Diante de uma guerra na fronteira leste da União Europeia (UE), os eleitores franceses votarão em uma eleição presidencial cujo resultado terá implicações internacionais. A França é a segunda maior economia do bloco de 27 membros, a única com poder de veto no Conselho de Segurança da ONU e sua única potência nuclear. E enquanto o presidente russo Vladimir Putin prossegue com a guerra na Ucrânia, o poder francês ajudará a moldar a resposta da Europa.
Doze candidatos disputam a Presidência, incluindo o atual presidente e favorito Emmanuel Macron, que tenta um segundo mandato em meio a um desafio da extrema-direita.

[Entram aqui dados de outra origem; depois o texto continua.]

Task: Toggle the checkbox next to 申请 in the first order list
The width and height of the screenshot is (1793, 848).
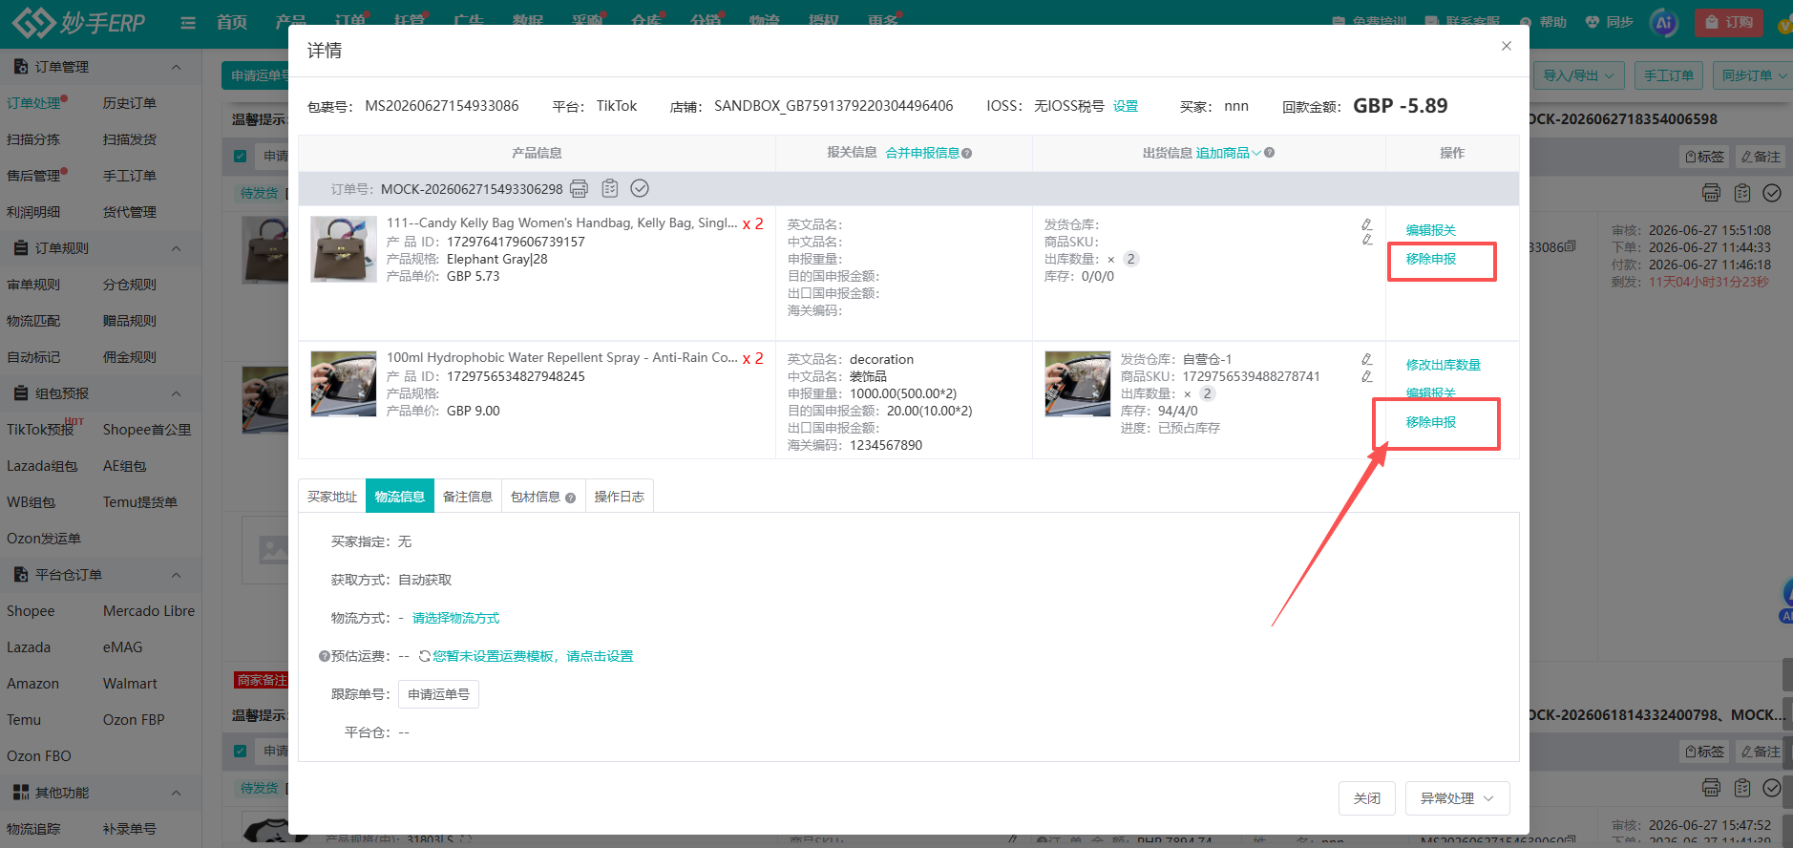Action: click(241, 156)
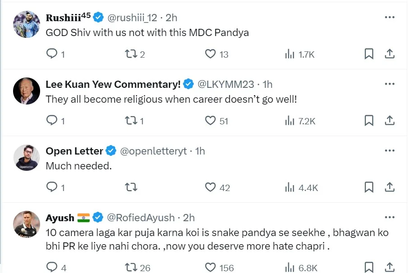Bookmark the Rushiii tweet
410x273 pixels.
coord(369,54)
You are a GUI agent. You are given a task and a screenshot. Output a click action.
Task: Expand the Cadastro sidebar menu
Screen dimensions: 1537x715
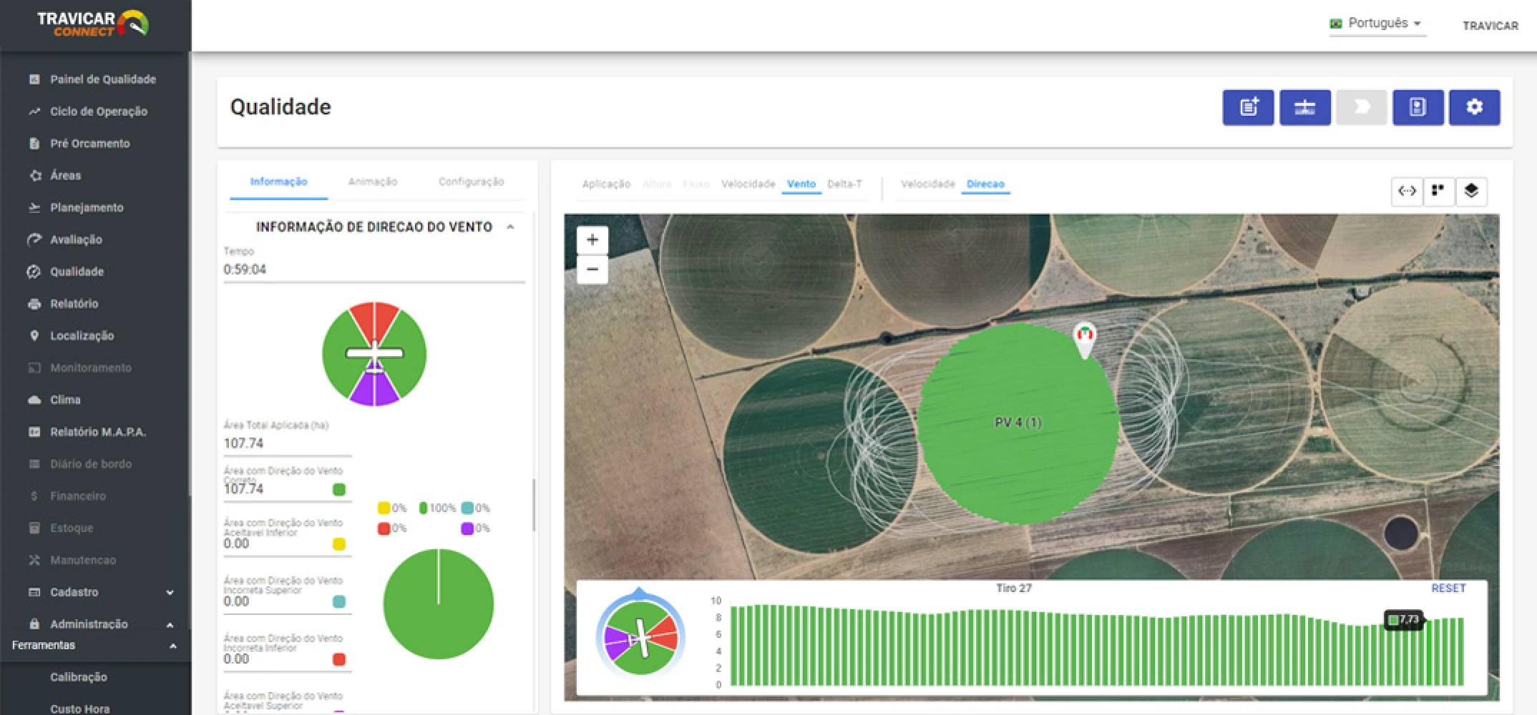coord(170,592)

Eis por que a eleição francesa, que acontece em dois turnos a partir deste domingo, é importante:
Organização do Tratado do Atlântico Norte (Otan)
A guerra da Rússia na Ucrânia deu a Macrou a chance de demonstrar sua influência no cenário internacional e lustrar suas credenciais pró-Otan nos debates eleitorais. Macron é o único dos candidatos com chances que apoia a aliança militar ocidental, enquanto os demais têm opiniões diferentes sobre o papel da França dentro dela, inclusive com alguns propondo o abandono total da organização. Isso seria um grande golpe para uma aliança formada na então emergente Guerra Fria, há 73 anos, para proteger seus membros.
Apesar de ter declarado a “morte cerebral” da Otan em 2019, a guerra na Ucrânia levou Macron a tentar a infundir na aliança um renovado senso de propósito.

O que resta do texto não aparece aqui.